Xi Jinping © Reuters

Xi Jinping , le ‘Mao du XXIè siècle’?

Le Vif

Le président Xi Jinping a réussi jeudi une démonstration de force lors du défilé de la victoire, mais il lui reste de nombreux défis pour asseoir son autorité, à commencer par la santé chancelante de l’économie chinoise.

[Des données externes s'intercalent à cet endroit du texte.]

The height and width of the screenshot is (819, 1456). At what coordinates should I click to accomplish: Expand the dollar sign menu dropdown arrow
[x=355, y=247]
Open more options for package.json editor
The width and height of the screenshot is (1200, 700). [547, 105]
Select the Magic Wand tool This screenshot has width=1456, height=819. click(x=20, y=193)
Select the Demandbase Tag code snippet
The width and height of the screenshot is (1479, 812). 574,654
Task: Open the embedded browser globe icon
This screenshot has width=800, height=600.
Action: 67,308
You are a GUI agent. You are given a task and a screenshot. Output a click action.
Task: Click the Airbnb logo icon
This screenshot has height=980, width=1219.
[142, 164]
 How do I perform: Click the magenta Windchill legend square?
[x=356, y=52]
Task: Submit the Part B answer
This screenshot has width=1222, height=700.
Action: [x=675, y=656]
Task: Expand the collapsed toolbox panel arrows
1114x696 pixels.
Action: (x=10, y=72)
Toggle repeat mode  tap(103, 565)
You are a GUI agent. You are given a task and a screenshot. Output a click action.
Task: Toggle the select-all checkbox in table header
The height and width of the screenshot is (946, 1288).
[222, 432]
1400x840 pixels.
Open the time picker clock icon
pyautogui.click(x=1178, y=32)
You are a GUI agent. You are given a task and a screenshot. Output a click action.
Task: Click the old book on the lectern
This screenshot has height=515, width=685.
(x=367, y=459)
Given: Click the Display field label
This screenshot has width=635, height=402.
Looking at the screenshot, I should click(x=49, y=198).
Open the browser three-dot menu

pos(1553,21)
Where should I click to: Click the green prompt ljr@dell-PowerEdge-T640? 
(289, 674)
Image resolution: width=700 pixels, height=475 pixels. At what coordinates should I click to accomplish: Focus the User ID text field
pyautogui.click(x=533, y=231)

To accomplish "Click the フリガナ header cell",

Au lendemain de l’imposant défilé militaire célébrant la capitulation japonaise de 1945, la presse officielle a salué un moment fort de la « renaissance chinoise » chère au président, qui a vu sa stature de « premier parmi ses pairs » confortée, trois ans bientôt après son arrivée au pouvoir. En comparaison, les anciens présidents Jiang Zemin et Hu Jintao, présents dans les rangs des dignitaires place Tiananmen, faisaient pâle figure, tandis que Xi Jinping orchestrait sans fausse note une cérémonie et un défilé qui remettait à l’honneur l’Armée populaire de libération (APL), sévèrement malmenée ces derniers mois par sa campagne anti-corruption. Pour Willy Lam, spécialiste de la Chine à l’Université chinoise de Hong Kong, il est « symboliquement au sommet de son pouvoir », devenu le « big boss », le grand patron du Parti communiste chinois (PCC) et de ses quelque 88 millions de membres.

Xi, ‘inattaquable’

Les résistances au nouvel homme fort du pays à l’intérieur du PCC, riche de féroces luttes de factions, sont derrière: « Il semble que les résistances et les défis, réels ou potentiels, ont été matés », dit-il à l’AFP, en référence notamment aux clans de deux anciens présidents chinois, dont la présence jeudi soulignait l’unité formelle du PCC. « A ce stade, il (Xi Jinping) semble inattaquable », a-t-il souligné.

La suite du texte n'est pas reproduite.